#### DATASET RECORDS ####
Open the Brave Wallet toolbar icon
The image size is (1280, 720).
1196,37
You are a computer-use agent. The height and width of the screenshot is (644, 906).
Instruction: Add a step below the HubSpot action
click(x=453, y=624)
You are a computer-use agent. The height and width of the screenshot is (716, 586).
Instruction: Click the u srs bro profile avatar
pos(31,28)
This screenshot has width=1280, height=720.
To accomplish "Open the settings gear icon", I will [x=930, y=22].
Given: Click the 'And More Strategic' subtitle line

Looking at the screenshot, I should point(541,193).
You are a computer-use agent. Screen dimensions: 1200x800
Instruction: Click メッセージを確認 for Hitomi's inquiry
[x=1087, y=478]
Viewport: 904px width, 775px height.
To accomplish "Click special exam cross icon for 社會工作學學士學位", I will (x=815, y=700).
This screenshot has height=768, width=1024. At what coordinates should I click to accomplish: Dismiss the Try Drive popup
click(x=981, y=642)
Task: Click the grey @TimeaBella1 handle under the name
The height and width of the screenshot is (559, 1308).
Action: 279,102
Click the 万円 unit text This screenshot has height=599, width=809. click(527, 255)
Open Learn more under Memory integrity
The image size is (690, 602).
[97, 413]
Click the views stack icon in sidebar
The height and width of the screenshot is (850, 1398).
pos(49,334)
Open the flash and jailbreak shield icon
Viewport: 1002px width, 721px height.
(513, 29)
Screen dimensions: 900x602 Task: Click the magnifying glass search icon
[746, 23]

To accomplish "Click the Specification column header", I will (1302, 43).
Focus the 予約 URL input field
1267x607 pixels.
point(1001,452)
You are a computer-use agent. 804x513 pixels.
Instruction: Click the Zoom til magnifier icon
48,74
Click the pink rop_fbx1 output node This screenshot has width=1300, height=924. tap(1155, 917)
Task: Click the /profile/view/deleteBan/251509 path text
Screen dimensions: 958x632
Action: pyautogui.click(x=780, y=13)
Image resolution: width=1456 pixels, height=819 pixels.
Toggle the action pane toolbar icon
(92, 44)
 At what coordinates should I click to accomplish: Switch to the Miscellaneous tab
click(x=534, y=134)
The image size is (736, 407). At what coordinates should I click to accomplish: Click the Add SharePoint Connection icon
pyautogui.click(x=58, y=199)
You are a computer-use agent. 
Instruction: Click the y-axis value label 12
####
TASK DESCRIPTION: Pull out each line in the rows above that includes the word "under", and list those lines in full.

REPLY:
Task: Click the grey @TimeaBella1 handle under the name
Open Learn more under Memory integrity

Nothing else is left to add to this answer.